INDUSTRIAL-PROCESS MEASUREMENT AND CONTROL –
DATA STRUCTURES AND ELEMENTS
IN PROCESS EQUIPMENT CATALOGUES –

Part 1: Measuring equipment with analogue and digital output


FOREWORD
1) The International Electrotechnical Commission (IEC) is a worldwide organization for standardization comprising
all national electrotechnical committees (IEC National Committees). The object of IEC is to promote
international co-operation on all questions concerning standardization in the electrical and electronic fields. To
this end and in addition to other activities, IEC publishes International Standards, Technical Specifications,
Technical Reports, Publicly Available Specifications (PAS) and Guides (hereafter referred to as “IEC
Publication(s)”).
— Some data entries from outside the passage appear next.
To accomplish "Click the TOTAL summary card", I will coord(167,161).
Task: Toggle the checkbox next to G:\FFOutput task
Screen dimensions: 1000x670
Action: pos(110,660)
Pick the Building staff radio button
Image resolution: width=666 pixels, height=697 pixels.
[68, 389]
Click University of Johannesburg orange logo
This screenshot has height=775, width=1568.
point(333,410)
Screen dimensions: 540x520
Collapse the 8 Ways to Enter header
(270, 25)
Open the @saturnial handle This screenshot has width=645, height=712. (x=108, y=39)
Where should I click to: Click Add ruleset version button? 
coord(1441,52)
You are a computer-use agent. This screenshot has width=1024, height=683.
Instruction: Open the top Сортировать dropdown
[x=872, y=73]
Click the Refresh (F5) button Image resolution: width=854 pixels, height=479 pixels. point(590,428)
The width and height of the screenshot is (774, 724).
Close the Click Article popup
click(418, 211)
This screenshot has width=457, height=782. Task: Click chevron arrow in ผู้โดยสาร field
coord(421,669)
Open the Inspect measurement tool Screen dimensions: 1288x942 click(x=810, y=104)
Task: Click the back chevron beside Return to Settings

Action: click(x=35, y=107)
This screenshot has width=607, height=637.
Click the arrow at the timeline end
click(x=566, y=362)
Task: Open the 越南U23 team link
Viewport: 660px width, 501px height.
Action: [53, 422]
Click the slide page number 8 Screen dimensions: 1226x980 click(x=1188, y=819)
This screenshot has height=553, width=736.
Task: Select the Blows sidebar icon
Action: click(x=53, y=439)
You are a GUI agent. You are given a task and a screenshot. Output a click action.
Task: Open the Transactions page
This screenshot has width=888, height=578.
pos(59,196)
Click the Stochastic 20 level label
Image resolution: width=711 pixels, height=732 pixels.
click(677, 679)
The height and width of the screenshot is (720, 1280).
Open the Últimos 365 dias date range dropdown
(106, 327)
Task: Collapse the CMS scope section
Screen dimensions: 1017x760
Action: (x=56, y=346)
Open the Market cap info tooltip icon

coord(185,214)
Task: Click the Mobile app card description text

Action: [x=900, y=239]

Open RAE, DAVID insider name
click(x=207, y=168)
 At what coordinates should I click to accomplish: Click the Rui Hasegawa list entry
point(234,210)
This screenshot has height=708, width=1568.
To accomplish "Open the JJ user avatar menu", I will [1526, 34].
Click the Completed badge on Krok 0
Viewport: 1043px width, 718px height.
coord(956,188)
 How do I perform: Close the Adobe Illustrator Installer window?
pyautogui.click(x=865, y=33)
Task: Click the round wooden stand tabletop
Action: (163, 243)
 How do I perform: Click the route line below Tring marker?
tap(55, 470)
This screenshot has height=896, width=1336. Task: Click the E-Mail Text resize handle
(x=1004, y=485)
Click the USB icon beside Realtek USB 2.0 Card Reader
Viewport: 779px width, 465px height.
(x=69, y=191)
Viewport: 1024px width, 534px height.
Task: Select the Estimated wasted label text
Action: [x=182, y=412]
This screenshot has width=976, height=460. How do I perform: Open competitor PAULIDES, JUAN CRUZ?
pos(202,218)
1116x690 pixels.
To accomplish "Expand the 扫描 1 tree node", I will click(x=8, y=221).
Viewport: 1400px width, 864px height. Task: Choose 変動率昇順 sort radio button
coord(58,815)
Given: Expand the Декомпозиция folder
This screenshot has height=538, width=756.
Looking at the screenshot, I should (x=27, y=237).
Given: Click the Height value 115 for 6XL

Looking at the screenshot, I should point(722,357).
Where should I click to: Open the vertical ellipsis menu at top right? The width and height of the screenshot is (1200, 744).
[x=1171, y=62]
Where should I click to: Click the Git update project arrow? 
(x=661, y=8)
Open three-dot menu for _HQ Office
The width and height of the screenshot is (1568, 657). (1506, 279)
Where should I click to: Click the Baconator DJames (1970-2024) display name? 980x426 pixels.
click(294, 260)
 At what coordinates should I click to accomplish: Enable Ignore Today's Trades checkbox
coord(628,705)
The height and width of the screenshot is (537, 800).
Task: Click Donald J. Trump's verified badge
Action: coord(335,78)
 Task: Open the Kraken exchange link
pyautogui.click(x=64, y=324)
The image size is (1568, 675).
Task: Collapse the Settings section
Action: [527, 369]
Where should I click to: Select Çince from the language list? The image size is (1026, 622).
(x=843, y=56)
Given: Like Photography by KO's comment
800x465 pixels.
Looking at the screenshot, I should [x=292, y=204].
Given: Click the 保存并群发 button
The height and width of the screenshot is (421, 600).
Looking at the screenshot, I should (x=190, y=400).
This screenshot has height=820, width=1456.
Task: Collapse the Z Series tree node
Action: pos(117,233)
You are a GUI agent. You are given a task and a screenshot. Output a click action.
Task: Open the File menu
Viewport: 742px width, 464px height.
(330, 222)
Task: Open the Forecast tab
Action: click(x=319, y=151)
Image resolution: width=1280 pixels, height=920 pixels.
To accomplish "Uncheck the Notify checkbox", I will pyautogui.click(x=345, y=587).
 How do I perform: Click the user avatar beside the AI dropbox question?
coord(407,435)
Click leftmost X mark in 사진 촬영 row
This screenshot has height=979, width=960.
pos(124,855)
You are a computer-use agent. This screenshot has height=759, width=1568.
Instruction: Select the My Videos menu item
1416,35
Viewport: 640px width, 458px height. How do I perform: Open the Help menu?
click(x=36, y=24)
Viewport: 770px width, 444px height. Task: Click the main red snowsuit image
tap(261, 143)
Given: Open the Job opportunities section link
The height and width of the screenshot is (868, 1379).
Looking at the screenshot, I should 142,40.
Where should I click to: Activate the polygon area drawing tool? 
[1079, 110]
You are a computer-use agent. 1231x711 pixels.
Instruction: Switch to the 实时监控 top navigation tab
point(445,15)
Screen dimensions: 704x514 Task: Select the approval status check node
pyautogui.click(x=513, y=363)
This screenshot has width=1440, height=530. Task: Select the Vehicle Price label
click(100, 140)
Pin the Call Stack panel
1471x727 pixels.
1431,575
Their preparation is entrusted to technical committees; any IEC National Committee interested
in the subject dealt with may participate in this preparatory work. International, governmental and non-
governmental organizations liaising with the IEC also participate in this preparation. IEC collaborates closely
with the International Organization for Standardization (ISO) in accordance with conditions determined by
agreement between the two organizations.
2) The formal decisions or agreements of IEC on technical matters express, as nearly as possible, an international
consensus of opinion on the relevant subjects since each technical committee has representation from all
interested IEC National Committees.
3) IEC Publications have the form of recommendations for international use and are accepted by IEC National
Committees in that sense. While all reasonable efforts are made to ensure that the technical content of IEC
Publications is accurate, IEC cannot be held responsible for the way in which they are used or for any
misinterpretation by any end user.
4) In order to promote international uniformity, IEC National Committees undertake to apply IEC Publications
transparently to the maximum extent possible in their national and regional publications. Any divergence
between any IEC Publication and the corresponding national or regional publication shall be clearly indicated in
the latter.
5) IEC provides no marking procedure to indicate its approval and cannot be rendered responsible for any
equipment declared to be in conformity with an IEC Publication.
6) All users should ensure that they have the latest edition of this publication.
7) No liability shall attach to IEC or its directors, employees, servants or agents including individual experts and
members of its technical committees and IEC National Committees for any personal injury, property damage or
other damage of any nature whatsoever, whether direct or indirect, or for costs (including legal fees) and
expenses arising out of the publication, use of, or reliance upon, this IEC Publication or any other IEC
Publications.
8) Attention is drawn to the Normative references cited in this publication. Use of the referenced publications is
indispensable for the correct application of this publication.
9) Attention is drawn to the possibility that some of the elements of this IEC Publication may be the subject of
patent rights. IEC shall not be held responsible for identifying any or all such patent rights.
International Standard IEC 61987-1 has been prepared by subcommittee 65B: Devices, of IEC
technical committee 65: Industrial-process measurement and control.
This standard cancels and replaces IEC/PAS 61987-1 published in 2002. This first edition
constitutes a technical revision.
The text of this standard is based on the following documents:
FDIS Report on voting
65B/599/FDIS 65B/602/RVD

Full information on the voting for the approval of this standard can be found in the report on
voting indicated in the above table.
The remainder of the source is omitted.